On Sat, Jan 25, 2014 at 10:26 AM, Louis Proyect <[email protected]> wrote:

> https://chroniclevitae.com/news/291-what-s-the-point-of-academic-publishing
>


http://academeblog.org/2014/01/25/the-point-of-academic-publishing/
--------------------------snip
On the other hand, there is, certainly, a type of publishing that retains
the appellation "academic," but it is becoming less and less important to
scholarly communities. It is based in peer-reviewed journals of smaller and
smaller distribution thanks, in part, to corporate ownership interested in
keeping work behind paywalls. For this same reason, it now has minuscule
impact on the public sphere-and is, therefore, merely a pale reflection of
what academic publishing once was, when academic journals were readily
available in libraries and scholars' homes and when there were, quick
frankly, only a few of them.

Yet there is another, more expansive type (or definition) of "academic"
publishing, and it is on the verge of consuming the old one. Most of us in
scholarly communities know this and are adjusting to it-both in our own
writings and our judgments on the efforts of others. After all, we are
involved in it, in blogs, in open-access publishing, in the use of social
networking, in all sorts of things that are making academic publishing
quite a different creature from what it was even a decade ago.

To put it simply, Kendzior is only seeing a part of the picture-and in a
dichotomy of black and white. Academic publishing and non-academic
publishing. She even quotes a professor who is giving up on blogging
because it takes too much time away from the 'real' work of an academic.
Neither she nor the professor she cites seem to see the changes that have
been going on this past decade and more, the expansion of academic
publishing into new and vigorous venues along with the shrinking of the
importance of traditional academic publishing venues. Scholars in all
fields are struggling to find ways of bringing the new publishing
possibilities into hiring, tenure, promotion and re-appointment
decision-making in a coherent fashion-and most of them are already
considering them as valid parts (in many cases-there are problems arising
from the changes, too, after all) of scholarship.

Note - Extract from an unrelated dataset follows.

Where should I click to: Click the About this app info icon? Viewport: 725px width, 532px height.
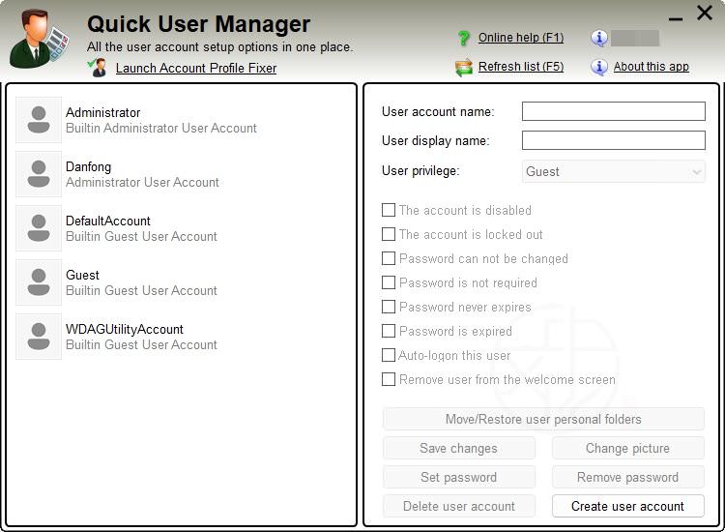599,68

There is also, within many contemporary college and university
administrations, a growing recognition that the most important scholarship
is that which extends beyond a narrow cadre of specialists. The
institutions are looking for people who can publish in a wider variety of
venues than their older colleagues ever considered. Yes, traditional
academic journals still hold an important place within ivory towers, but
those towers themselves are beginning to fall, the distinction of inside
and outside fading just as divisions in types of publishing do.

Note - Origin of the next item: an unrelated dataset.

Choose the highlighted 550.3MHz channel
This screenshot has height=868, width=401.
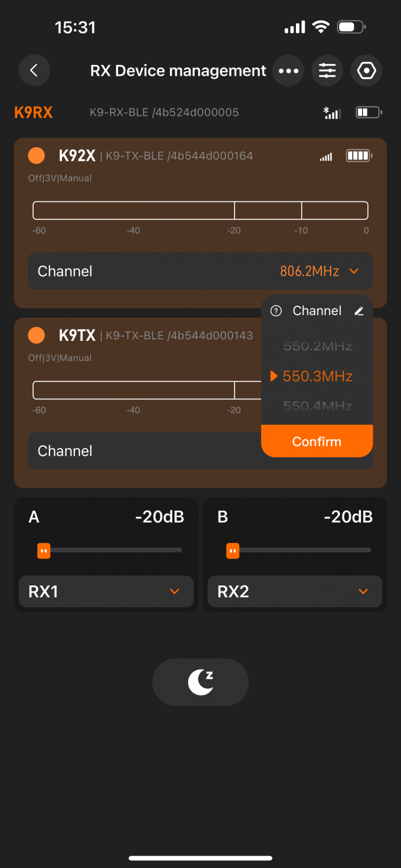coord(318,376)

To me, the most problematic of Kendzior's comments is this:

Most scholars hesitate to take this approach ["a hybrid approach that
combines academic rigor with public accessibility"] even when their writing
has had proven appeal, for it appeals to those who do not "count".

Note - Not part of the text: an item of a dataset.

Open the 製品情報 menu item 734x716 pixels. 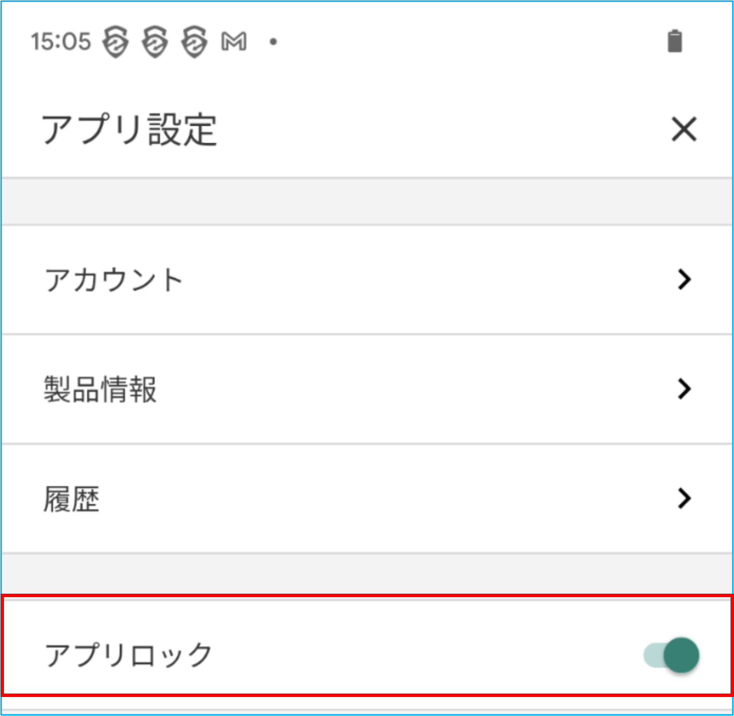tap(100, 389)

That might have been true even a decade ago, but it is not really true
today. We scholars have learned a great deal as a result of the digital
revolution, including that there are not very many people who do not
"count."

The point of academic publishing today is to reach as many different
audiences as possible. In differing ways through distinct venues and
language appropriate to each audience, scholars are expanding how they
present their information, which is also changing how they think about what
they do and have done.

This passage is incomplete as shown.